Kunst- und Ausstellungshalle der Bundesrepublik Deutschland, Bonn und Beethoven-Haus Bonn (Hg.)

Beethoven. Welt.Bürger.Musik

Ausstellungkatalog

Rubrik: Bücher
Verlag/Label: Wienand
erschienen in: das Orchester 01/2021 , Seite 61

Ein schwach­er Men­sch wird diesen Dick­leiber mit imponieren­dem Gewicht kaum heben kön­nen. Das Buch taugt daher nicht als Bet­tlek­türe, son­dern sollte beim Lesen auf den Tisch gelegt wer­den. Die rote Farbe, die für das Buch­cov­er und auch für die Kapitelüber­sicht einge­set­zt wurde, ist eben­so attrak­tiv wie drama­tisch, denn sie ste­ht für Liebe und Lei­den­schaft und sym­bol­isiert auch das (innere) Feuer des Musik­ers. Über alle diese Eigen­schaften dürfte der­jenige, um den es hier geht, ver­fügt haben, denn Lud­wig van Beethoven war eine inter­es­sante, nicht ganz unkom­plizierte Per­sön­lichkeit und ein nicht leicht einzuord­nen­des Indi­vidu­um. Er war eines der weni­gen Genies der Musikgeschichte und rang­iert noch heute bei den Auf­führun­gen klas­sis­ch­er Musik – neben Mozart – ganz vorne.
Der schw­ergewichtige, empfehlenswerte Band ehrt den Musik­er, der es im All­t­ag (auch auf­grund sein­er Schw­er­hörigkeit, die schließlich in Taub­heit mün­dete) nicht leicht hat­te und dem wie so vie­len Kom­pon­is­ten die angemessene Anerken­nung erst gezollt wurde, als er schon tot war.
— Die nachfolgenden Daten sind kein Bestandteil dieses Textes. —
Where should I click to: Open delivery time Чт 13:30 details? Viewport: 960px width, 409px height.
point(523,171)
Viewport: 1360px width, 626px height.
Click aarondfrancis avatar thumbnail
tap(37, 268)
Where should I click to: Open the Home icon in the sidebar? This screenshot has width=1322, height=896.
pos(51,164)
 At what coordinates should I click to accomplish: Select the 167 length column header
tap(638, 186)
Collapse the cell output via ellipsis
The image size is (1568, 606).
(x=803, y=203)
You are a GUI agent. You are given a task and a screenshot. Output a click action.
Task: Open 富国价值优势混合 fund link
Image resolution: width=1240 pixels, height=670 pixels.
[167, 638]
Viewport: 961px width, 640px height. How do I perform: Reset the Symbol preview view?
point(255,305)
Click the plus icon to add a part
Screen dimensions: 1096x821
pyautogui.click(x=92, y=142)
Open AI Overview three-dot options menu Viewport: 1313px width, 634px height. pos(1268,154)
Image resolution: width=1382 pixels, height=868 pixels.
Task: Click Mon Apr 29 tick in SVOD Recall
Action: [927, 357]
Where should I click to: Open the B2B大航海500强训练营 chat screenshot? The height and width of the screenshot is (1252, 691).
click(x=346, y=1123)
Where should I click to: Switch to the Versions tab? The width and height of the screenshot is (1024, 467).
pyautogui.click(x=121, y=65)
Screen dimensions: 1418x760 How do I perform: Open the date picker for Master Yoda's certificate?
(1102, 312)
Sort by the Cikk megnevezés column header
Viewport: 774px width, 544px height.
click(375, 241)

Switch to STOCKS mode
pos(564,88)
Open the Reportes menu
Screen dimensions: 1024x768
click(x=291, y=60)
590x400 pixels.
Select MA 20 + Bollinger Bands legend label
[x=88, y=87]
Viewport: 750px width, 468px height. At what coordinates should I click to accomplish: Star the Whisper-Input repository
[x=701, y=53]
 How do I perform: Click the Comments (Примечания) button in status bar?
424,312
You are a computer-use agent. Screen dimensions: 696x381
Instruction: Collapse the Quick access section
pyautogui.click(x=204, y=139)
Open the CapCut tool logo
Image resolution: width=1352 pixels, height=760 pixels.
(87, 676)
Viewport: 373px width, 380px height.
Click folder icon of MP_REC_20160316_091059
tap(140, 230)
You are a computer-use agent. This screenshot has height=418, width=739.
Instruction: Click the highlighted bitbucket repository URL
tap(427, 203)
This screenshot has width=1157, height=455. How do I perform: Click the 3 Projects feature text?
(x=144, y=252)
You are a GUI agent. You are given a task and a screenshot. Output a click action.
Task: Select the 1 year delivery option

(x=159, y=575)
In fünf Kapiteln wird span­nungsre­ich Beethovens Lebensweg nachgeze­ich­net. Begonnen wird mit sein­er Geburtsstadt: „Bonn – Beruf Musik­er“ (1770–1792). Darauf fol­gt „Wien – neue Hor­i­zonte“, wobei die Jahre 1792 bis 1801 in den Fokus gerückt wer­den. Es geht dann weit­er mit „Wege zum Erfolg“ (1802- 1812), „Der Ruhm und sein Preis“ (1813–1818) und schließlich „Beethoven gren­zen­los“ (1819–1827). Alle Facetten in der Vita des Genies wer­den ken­nt­nis­re­ich aus­geleuchtet. Man sollte sich daher viel Zeit nehmen. So lernt man den Musik­er genau ken­nen und wird dabei auch gründlich über sein Umfeld informiert.
Auf dem Cov­er des fes­tlich schim­mern­den Ban­des begeg­net uns das Genie in wilder Pose, reduziert auf den stil­isierten Kopf, die etwas unge­lenk wirk­enden Fin­ger und eine Note­naus­gabe vor den Tas­ten des Klaviers. Im Text geht es dann weniger heftig zu. Er ist eben­so ser­iös wie gut recher­chiert, eben­so ken­nt­nis­re­ich wie span­nend, und wird durch aus­sages­tarke Illus­tra­tio­nen ergänzt. Man kommt also allein schon beim Blät­tern auf seine Kosten. Es erscheint fast unmöglich, die gebotene Fülle von Infor­ma­tio­nen und Darstel­lun­gen zu verkraften. Sieht man sich alles in Ruhe und mit ver­ständlich­er Neugi­er an, wird man Wochen brauchen, um die gewonnenen Erken­nt­nisse zu ver­dauen.
Zu den Autoren zählen unter anderem: Nor­bert Schloß­mach­er, Ingrid Bosch, John D. Wil­son und Bar­bara Vinken, die an den Chuck- Berry-Song Roll over Beethoven erin­nert, den auch die Bea­t­les gesun­gen haben. Vinken erin­nert sich, dass eine Rep­lik von Beethovens Toten­maske über dem Blüth­n­er-Flügel ihrer Schwiegermut­ter hing – ein Beispiel für die lebendi­ge Erzählweise der Autoren, die es ermöglicht, sich ein Bild zu machen von ihrem jew­eili­gen Umfeld.